Written instruction:
Print the following lines without changing anything in them.

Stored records
* * * * * * *
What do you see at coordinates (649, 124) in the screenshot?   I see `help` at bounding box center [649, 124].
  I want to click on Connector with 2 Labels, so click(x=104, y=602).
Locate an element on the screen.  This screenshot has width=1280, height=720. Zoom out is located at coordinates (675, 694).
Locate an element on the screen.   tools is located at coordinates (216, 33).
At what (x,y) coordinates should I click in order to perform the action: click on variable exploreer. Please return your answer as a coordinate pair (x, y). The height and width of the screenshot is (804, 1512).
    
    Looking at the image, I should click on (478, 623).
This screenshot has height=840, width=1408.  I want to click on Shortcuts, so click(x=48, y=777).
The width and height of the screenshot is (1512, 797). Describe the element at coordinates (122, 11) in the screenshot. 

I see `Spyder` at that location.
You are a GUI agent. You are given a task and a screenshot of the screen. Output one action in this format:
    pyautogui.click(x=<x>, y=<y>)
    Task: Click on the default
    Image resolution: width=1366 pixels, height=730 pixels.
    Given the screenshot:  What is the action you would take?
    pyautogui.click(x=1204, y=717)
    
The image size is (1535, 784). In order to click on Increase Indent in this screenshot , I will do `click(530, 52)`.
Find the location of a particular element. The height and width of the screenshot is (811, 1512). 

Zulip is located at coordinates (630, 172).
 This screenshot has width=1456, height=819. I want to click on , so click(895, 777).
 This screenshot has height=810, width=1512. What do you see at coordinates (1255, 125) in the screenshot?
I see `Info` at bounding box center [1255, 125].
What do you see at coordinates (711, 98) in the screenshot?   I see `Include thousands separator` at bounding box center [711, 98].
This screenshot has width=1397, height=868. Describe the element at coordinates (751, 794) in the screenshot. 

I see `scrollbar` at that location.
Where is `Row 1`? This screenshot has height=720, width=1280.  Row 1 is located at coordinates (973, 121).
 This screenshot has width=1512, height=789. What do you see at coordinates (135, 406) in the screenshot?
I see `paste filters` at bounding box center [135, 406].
* * * * * * *
Full answer:
What do you see at coordinates (649, 124) in the screenshot?   I see `help` at bounding box center [649, 124].
  I want to click on Connector with 2 Labels, so click(x=104, y=602).
Locate an element on the screen.  This screenshot has width=1280, height=720. Zoom out is located at coordinates (675, 694).
Locate an element on the screen.   tools is located at coordinates (216, 33).
At what (x,y) coordinates should I click in order to perform the action: click on variable exploreer. Please return your answer as a coordinate pair (x, y). The height and width of the screenshot is (804, 1512).
    
    Looking at the image, I should click on (478, 623).
This screenshot has height=840, width=1408.  I want to click on Shortcuts, so click(x=48, y=777).
The width and height of the screenshot is (1512, 797). Describe the element at coordinates (122, 11) in the screenshot. 

I see `Spyder` at that location.
You are a GUI agent. You are given a task and a screenshot of the screen. Output one action in this format:
    pyautogui.click(x=<x>, y=<y>)
    Task: Click on the default
    Image resolution: width=1366 pixels, height=730 pixels.
    Given the screenshot:  What is the action you would take?
    pyautogui.click(x=1204, y=717)
    
The image size is (1535, 784). In order to click on Increase Indent in this screenshot , I will do `click(530, 52)`.
Find the location of a particular element. The height and width of the screenshot is (811, 1512). 

Zulip is located at coordinates (630, 172).
 This screenshot has width=1456, height=819. I want to click on , so click(895, 777).
 This screenshot has height=810, width=1512. What do you see at coordinates (1255, 125) in the screenshot?
I see `Info` at bounding box center [1255, 125].
What do you see at coordinates (711, 98) in the screenshot?   I see `Include thousands separator` at bounding box center [711, 98].
This screenshot has width=1397, height=868. Describe the element at coordinates (751, 794) in the screenshot. 

I see `scrollbar` at that location.
Where is `Row 1`? This screenshot has height=720, width=1280.  Row 1 is located at coordinates (973, 121).
 This screenshot has width=1512, height=789. What do you see at coordinates (135, 406) in the screenshot?
I see `paste filters` at bounding box center [135, 406].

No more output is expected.